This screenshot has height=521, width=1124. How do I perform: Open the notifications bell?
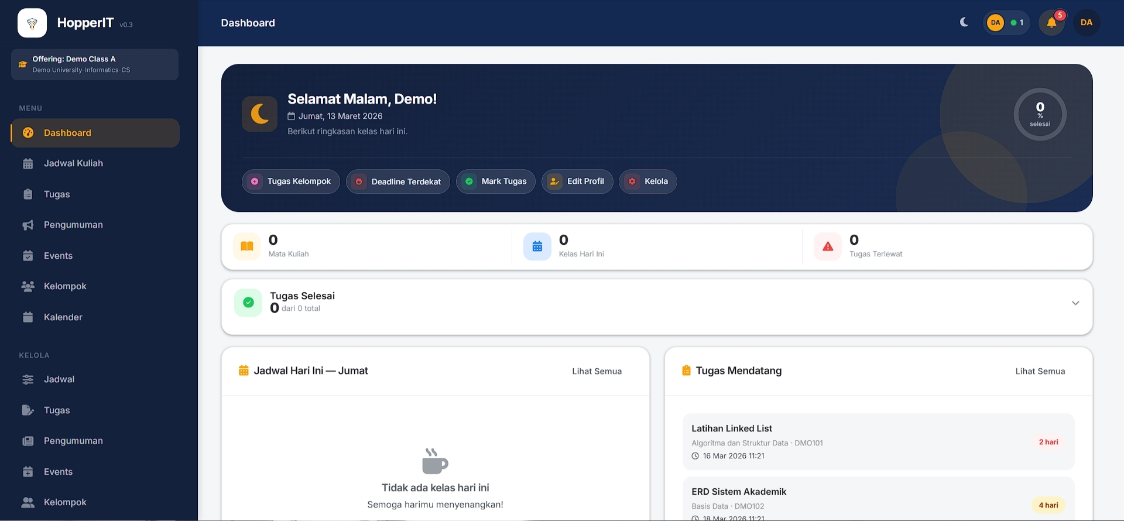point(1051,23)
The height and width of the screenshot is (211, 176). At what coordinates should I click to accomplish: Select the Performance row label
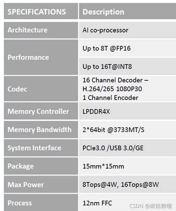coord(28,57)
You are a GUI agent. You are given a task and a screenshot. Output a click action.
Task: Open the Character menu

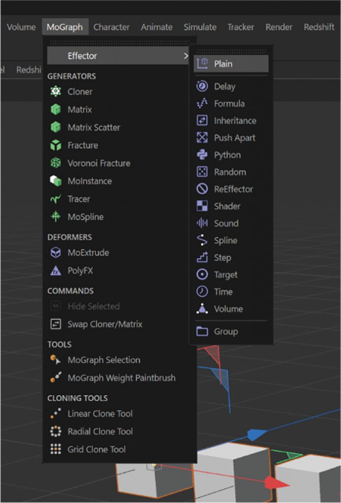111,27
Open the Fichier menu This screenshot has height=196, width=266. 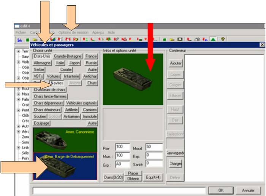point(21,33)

- - - - -

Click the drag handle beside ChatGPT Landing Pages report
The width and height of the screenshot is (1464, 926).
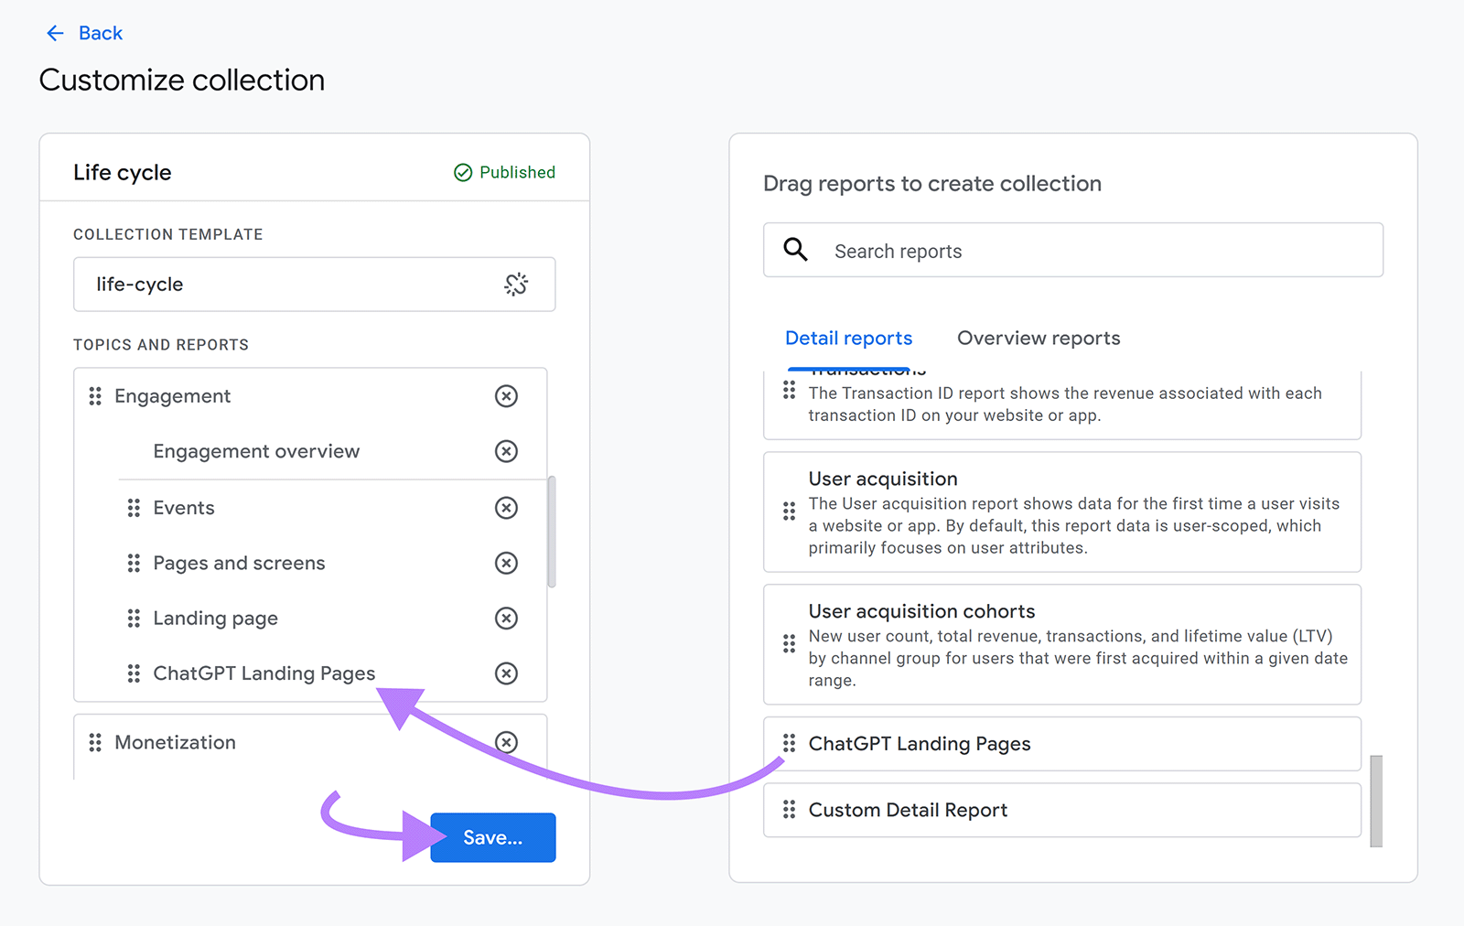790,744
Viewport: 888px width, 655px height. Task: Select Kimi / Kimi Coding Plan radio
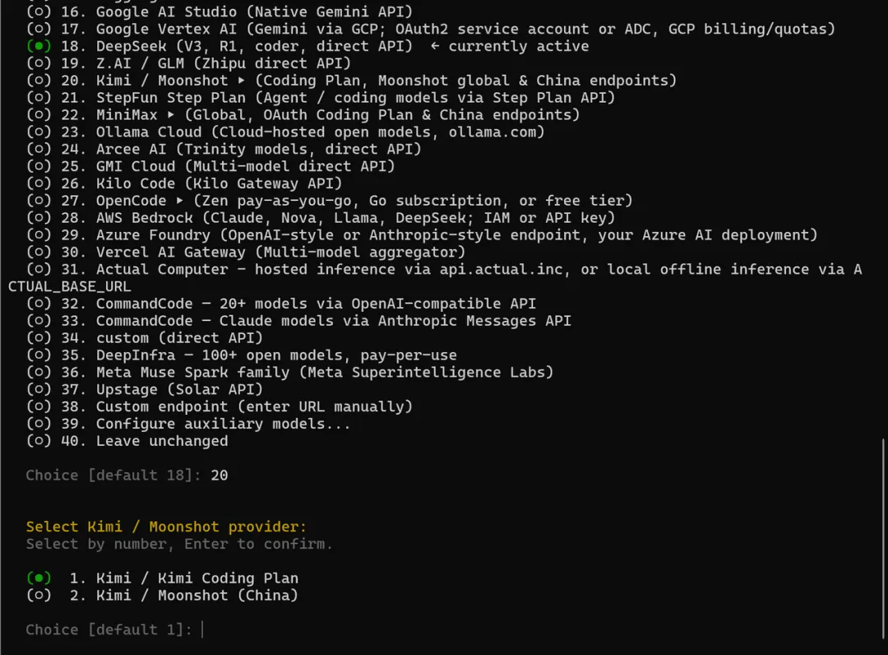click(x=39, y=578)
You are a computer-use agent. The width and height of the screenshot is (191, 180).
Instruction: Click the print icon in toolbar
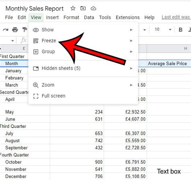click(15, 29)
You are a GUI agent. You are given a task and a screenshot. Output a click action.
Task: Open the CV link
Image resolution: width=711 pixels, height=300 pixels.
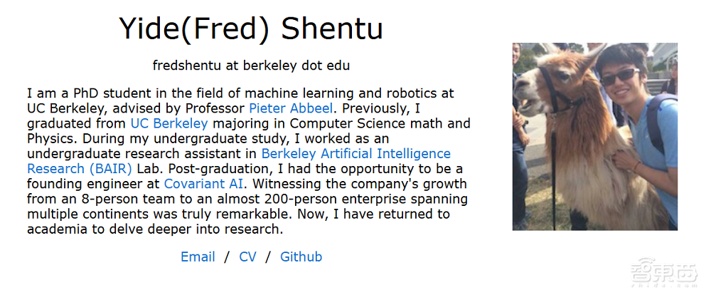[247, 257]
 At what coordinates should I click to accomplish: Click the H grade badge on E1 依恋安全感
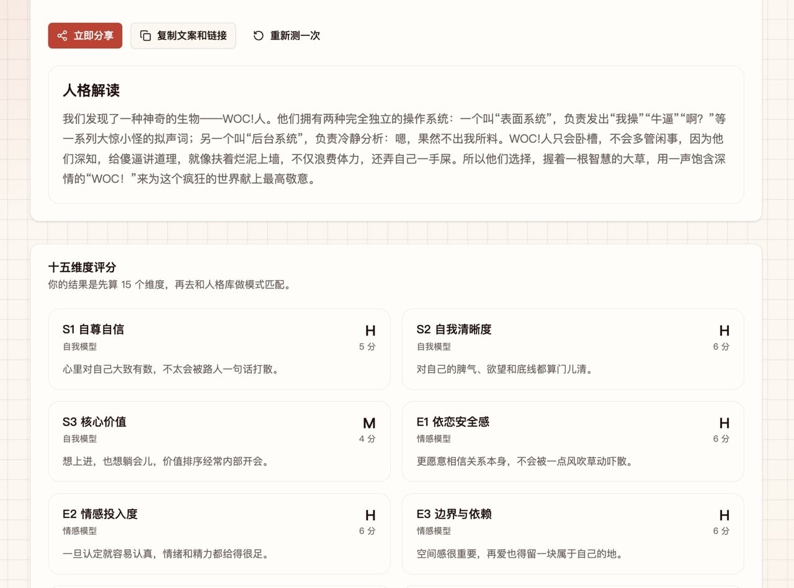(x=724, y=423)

- - - - -

### Exercise aim
Starting at the line that has "You are a computer-use" and stopping after the line that has "(x=724, y=423)", write those lines out again with "screenshot" renamed to "screen capture" and nothing else changed. Omit the pictures.

### Worked solution
You are a computer-use agent. The width and height of the screen capture is (191, 180).
Instruction: Click the print icon in toolbar
click(15, 29)
You are a GUI agent. You are given a task and a screen capture. Output a click action.
Task: Open the CV link
Image resolution: width=711 pixels, height=300 pixels.
[247, 257]
 At what coordinates should I click to accomplish: Click the H grade badge on E1 依恋安全感
(x=724, y=423)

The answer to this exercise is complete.